Un livre à paraître avant les européennes

La majorité commence à tanguer, qui reproche à Bruno Le Maire de couper dans les dépenses environnementales (la fameuse MaPrimRenov) et d’avoir été insincère ou trop optimiste dans ses prévisions de croissance. L’autre jour, quand le ministre a repris toutes ses déclarations devant le groupe Renaissance à l’Assemblée, un député a immédiatement noté : “Il prépare son parachute en cas de pépin. Il ne veut ni être celui qui prend le mur en pleine figure, ni être celui à qui l’on reproche de ne pas avoir alerté.” Un autre élu ne cache pas ses craintes, à force d’entendre parler des économies à faire : “Il ne faudra pas s’étonner qu’on se fasse attaquer sur le thème : le gouvernement prépare un plan d’austérité pour le lendemain des européennes. Il est même curieux que le RN ne soit pas plus offensif sur le sujet.”

Gérald Darmanin n’est pas le dernier à faire entendre sa petite musique avec son concept de partage. “A partager la misère, on aura la misère pour tout le monde”, rétorque un partisan de Bruno Le Maire. C’est dire si les prochains débats s’annoncent houleux.

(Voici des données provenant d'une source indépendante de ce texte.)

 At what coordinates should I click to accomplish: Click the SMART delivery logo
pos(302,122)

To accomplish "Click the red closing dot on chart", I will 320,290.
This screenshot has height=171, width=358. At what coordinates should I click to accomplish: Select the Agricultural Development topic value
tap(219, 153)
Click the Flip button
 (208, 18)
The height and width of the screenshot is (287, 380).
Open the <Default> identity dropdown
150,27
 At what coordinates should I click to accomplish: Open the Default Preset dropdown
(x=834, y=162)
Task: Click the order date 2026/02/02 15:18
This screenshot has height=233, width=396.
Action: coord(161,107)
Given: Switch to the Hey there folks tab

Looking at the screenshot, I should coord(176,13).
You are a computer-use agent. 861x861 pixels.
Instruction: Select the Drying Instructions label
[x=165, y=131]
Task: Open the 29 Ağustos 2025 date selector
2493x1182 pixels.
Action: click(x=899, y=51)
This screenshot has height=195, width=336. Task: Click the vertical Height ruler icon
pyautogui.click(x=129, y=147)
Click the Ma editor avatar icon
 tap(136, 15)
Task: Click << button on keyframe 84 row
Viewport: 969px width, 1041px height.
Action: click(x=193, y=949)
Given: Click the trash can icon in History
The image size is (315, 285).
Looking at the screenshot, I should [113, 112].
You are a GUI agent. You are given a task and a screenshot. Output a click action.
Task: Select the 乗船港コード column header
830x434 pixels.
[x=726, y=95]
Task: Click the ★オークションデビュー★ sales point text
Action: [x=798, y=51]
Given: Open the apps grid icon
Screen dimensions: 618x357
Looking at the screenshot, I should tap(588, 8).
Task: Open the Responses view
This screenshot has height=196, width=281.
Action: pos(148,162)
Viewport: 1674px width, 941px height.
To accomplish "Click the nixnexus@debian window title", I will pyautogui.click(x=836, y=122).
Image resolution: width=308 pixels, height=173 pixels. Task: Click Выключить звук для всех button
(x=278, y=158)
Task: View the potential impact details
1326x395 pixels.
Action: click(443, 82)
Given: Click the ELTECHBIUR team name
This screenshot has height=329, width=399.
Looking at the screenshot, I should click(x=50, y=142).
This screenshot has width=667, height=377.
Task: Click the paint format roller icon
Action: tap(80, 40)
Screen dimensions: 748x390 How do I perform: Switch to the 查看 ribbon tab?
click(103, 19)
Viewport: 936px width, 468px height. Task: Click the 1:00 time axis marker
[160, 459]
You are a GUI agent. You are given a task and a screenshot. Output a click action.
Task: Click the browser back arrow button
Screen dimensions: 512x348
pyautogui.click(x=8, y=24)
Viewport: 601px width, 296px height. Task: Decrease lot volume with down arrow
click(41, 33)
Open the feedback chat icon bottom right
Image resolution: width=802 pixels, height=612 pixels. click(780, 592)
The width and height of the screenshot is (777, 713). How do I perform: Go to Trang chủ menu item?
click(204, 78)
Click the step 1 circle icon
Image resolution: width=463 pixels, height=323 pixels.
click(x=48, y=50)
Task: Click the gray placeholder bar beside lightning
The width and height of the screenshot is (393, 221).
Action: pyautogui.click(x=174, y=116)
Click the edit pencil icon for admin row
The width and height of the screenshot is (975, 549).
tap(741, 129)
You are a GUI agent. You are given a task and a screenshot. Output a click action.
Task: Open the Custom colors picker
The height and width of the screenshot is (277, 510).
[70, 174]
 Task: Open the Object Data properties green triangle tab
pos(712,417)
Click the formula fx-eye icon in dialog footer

Forcément une hausse de la fiscalité sera de nouveau avancée par certains, Bruno Le Maire en fera un casus belli – est-il certain de gagner le combat ?

Alors, histoire de prendre date, il multiplie les offensives. Le 19 mars, il sera à Berlin et prendra la parole juste après le chancelier allemand Olaf Scholz pour développer la stratégie économique que l’Europe doit à tout prix mettre en œuvre selon lui, sous peine de perdre pied complètement dans la compétition internationale et de connaître une humiliante relégation. Ce sera sa manière de participer pleinement à la campagne pour les élections européennes.

Il devrait ensuite publier, avant le 9 juin, un livre : tenir un discours vrai plutôt que chercher à amadouer les gens, c’est ainsi qu’il veut que les Français le voient. Il vantera l’Etat protecteur plutôt que l’Etat providence, qui laisse penser que la gratuité de tout pour tous est un horizon. Pensera la France à trente ans, lui qui est entré en politique il y a 22 ans et a participé à près de 700 conseils des ministres. Bruno Le Maire campe son personnage. C’est ainsi qu’il a décidé d’installer sa candidature dans le paysage de 2027.